Sunday, September 30, 2012

The Whole Megillah: A Sermon on the Book of Esther




Hamentaschen are triangular-shaped pastries that are traditionally eaten during the Jewish holiday of Purim."Hamantaschen" is a Yiddish word meaning "Haman’s pockets." 

For our Jewish friends, the scroll of Esther is inseparable from the celebration of Purim, a carnival-like festival. Esther is a melodrama—a drama that is told with exaggerated characters. There is a hero (or in this case a heroine, Esther) and a villain (the evil Haman.) As with all melodramas, the plot appeals to our emotions and the audience gets involved by booing and hissing and shaking noisemakers whenever "he-who-must-not-be-named's" name is spoken. Very often melodramas also have some PG-13 parts and this one is no exception: if you were seeing it performed at the Hanover Theater you’d find it pretty tame, but hearing it read in Church, from the Bible, might surprise some people and even make a few blush. Unfortunately, most Christians are not nearly as familiar with this story as Jews. In fact, the reading we heard today is the only opportunity we get every three years to remember it in our common worship and the words we heard come at the end of the play. So if we don’t remember all that preceded it, it makes little sense. Let me begin, then, by sharing a brief summary of what led to this point.

In scene one, the narrator tells us that “all this happened in the days of Ahasuerus, the same Ahasuerus who ruled over one hundred twenty-seven provinces from India to Ethiopia. It’s the third year of his reign.”  What is important to note here is that we aren’t in Israel anymore, Toto; but at the heart of the Persian Empire (modern-day Iran.) The story is about how hard it is for God’s faithful people to live in the midst of a foreign imperial power.  As it begins, the king is seated on his royal throne surrounded by political advisors, including the evil Haman. (Boo, hiss, noismakers!)

========================

» REQUIRED ACTIONS:
**A.** According to the sermon on the Book of Esther, over how many provinces did Ahasuerus rule?
**B.** Write a continuation of the sermon on the Book of Esther, starting after its final sentence.

[Word and element location data]
========================

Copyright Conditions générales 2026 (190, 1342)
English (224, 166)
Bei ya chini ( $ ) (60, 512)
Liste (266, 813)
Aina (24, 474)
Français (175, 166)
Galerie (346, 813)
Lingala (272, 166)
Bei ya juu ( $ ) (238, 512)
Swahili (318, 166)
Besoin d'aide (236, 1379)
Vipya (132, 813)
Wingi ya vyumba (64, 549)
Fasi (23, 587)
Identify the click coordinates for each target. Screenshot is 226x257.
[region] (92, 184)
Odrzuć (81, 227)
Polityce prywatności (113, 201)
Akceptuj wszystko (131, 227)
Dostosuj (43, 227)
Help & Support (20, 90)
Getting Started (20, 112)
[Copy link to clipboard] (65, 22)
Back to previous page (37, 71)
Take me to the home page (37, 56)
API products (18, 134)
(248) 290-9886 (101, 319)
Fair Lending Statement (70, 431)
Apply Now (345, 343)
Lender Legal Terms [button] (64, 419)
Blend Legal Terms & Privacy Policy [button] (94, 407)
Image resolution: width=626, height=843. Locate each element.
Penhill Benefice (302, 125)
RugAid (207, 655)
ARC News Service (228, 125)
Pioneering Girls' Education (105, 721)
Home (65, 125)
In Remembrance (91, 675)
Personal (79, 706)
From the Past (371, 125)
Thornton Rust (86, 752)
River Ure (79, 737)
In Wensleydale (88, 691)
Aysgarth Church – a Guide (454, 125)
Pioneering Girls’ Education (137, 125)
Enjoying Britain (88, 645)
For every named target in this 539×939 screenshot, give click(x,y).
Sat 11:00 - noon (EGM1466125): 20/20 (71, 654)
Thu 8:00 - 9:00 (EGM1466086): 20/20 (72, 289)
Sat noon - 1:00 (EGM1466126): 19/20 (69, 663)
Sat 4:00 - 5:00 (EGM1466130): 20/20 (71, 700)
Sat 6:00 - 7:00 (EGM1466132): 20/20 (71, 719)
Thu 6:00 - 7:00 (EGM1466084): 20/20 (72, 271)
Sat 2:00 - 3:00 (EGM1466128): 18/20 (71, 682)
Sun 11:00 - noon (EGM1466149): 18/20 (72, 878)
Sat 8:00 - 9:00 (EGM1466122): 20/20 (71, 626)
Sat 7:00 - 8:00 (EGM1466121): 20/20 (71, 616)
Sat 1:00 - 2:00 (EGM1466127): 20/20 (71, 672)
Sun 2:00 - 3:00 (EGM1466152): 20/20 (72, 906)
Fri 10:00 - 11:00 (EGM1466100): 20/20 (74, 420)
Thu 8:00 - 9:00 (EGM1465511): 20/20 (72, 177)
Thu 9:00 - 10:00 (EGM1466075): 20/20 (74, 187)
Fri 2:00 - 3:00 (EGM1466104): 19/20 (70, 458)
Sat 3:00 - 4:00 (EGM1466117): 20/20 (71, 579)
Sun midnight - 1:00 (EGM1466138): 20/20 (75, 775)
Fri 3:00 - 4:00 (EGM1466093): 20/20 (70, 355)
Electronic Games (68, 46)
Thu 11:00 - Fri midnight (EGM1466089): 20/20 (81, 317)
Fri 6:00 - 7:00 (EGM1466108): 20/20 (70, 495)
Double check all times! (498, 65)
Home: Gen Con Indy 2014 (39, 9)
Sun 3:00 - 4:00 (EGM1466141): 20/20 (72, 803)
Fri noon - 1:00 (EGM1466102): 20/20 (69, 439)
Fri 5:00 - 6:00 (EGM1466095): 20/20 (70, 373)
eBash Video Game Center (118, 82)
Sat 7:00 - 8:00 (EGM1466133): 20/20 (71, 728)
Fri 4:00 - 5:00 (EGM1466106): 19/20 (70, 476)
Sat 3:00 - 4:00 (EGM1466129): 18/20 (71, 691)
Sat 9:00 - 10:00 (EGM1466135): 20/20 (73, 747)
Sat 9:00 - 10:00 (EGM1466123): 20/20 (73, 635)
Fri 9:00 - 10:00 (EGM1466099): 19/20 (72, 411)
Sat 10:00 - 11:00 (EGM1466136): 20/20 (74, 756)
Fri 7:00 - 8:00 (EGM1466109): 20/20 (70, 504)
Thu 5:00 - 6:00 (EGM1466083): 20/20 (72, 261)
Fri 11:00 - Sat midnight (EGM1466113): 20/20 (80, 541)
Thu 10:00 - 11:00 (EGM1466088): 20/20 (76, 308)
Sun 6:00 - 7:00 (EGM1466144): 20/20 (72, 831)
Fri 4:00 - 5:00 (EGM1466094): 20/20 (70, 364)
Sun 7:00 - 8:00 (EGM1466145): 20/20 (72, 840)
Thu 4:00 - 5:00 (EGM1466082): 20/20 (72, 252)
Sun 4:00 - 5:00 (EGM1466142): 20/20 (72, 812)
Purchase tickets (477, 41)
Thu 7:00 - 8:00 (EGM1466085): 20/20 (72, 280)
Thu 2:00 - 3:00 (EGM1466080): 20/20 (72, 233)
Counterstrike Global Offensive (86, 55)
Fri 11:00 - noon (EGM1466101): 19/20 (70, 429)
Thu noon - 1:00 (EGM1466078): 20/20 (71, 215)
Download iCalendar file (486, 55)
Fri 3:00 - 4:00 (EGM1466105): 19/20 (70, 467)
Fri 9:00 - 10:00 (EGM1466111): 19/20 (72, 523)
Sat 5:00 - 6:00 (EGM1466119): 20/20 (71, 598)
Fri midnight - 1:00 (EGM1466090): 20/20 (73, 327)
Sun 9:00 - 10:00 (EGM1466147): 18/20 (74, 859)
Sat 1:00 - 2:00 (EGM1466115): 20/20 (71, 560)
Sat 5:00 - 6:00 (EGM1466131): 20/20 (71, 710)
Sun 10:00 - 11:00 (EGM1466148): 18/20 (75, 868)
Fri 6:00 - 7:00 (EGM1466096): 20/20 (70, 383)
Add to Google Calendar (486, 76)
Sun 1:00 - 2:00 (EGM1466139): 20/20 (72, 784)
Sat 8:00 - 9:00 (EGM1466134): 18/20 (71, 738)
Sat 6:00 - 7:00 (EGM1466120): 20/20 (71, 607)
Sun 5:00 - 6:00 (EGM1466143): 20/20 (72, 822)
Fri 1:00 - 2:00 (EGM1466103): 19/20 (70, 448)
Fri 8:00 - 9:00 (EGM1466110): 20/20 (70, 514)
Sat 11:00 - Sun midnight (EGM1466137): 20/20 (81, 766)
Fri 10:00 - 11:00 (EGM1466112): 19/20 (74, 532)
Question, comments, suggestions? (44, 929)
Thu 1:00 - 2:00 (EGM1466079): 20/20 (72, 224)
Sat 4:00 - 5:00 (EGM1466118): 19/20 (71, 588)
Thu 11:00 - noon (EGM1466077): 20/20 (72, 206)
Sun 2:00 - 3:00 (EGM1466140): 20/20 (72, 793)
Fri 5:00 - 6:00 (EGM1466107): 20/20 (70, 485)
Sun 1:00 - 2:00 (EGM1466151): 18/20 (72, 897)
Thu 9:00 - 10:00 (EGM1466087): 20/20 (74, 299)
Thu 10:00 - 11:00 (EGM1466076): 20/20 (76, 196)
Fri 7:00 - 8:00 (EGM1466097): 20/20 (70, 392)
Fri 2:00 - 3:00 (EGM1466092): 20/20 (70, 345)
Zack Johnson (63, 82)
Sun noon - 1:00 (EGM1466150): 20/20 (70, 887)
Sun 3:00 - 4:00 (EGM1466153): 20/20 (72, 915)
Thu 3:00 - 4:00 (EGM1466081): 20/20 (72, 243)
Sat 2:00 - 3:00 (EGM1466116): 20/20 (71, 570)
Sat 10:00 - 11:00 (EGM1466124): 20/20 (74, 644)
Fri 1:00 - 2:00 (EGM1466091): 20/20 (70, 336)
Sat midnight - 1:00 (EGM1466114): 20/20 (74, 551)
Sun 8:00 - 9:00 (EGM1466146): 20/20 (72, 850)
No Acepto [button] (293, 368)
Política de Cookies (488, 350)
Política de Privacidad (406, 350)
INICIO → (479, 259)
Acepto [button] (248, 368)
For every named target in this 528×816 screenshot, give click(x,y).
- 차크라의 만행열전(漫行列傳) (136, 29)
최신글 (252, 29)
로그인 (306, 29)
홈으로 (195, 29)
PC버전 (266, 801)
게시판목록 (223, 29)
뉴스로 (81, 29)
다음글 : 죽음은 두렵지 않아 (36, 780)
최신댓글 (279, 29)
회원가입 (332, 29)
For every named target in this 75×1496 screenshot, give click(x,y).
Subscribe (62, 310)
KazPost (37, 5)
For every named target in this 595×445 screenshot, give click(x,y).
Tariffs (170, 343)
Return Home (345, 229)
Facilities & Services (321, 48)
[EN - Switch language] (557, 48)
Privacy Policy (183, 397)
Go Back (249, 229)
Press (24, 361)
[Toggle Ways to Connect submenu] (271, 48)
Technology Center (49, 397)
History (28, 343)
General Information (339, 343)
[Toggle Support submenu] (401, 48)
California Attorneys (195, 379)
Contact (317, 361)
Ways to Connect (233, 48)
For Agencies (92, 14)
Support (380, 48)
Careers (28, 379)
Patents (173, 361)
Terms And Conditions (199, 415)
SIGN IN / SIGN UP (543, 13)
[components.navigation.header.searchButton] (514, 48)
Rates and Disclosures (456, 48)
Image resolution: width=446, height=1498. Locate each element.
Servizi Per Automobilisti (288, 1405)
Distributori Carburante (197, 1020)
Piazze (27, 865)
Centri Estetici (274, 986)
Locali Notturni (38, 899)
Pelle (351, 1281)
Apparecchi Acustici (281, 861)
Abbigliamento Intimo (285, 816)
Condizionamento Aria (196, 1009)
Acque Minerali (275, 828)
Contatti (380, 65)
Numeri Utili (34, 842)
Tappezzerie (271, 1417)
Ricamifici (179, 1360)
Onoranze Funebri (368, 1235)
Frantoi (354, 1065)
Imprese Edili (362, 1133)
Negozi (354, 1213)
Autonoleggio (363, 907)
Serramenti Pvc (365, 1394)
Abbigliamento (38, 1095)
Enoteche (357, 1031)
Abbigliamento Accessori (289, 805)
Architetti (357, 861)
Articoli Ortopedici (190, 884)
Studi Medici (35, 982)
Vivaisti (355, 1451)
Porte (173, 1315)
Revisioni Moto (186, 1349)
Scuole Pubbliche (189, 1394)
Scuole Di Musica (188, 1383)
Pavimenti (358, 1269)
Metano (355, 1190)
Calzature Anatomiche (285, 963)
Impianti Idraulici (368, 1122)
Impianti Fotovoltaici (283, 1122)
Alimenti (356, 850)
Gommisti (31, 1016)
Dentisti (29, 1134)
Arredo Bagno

========================

» SOLVED TASKS:
**A.** He ruled over one hundred twenty-seven provinces, from India to Ethiopia.

**B.**
What follows is a wild, unrestrained, party. On the seventh day of this bash, the narrator tells us that the king was “merry with wine.” (This is Biblical code language for “wasted”) He commands his beautiful wife, Vashti, to come in and do a little dance for his guests wearing her royal crown. It’s pretty clear that what he is asking is that she dance wearing nothing but the crown. She refuses, and now the drunken king is furious. His advisors suggest that this cannot be tolerated because empires rely on compliance: not only is the authority of the emperor supposed to be absolute, but if people learn that the queen doesn’t obey the king, then ordinary women will stop obeying their husbands. And so they convince the king to issue an edict to all the royal provinces that “every man is master of his own house.” They also convince him to get rid of Queen Vashti and hold a beauty pageant to find a new queen.

Meanwhile in a nearby village ...there is this Jew named Mordecai, son of Jair son of Shimei son of Kish, a Benjamite.” (2:5) He has a beautiful cousin whose name is Esther. Mordecai suggests that Esther enter the beauty contest, which she agrees to do. Now part of the plot here is that while a guy named Mordecai will probably not be mistaken for an Irish Catholic, Esther can “pass” as Persian and neither she nor Mordecai see any reason to let anybody know of her religious preference. (So she doesn’t check that box on the pageant application.) Only she, Mordecai, and the audience know that she is a Jew.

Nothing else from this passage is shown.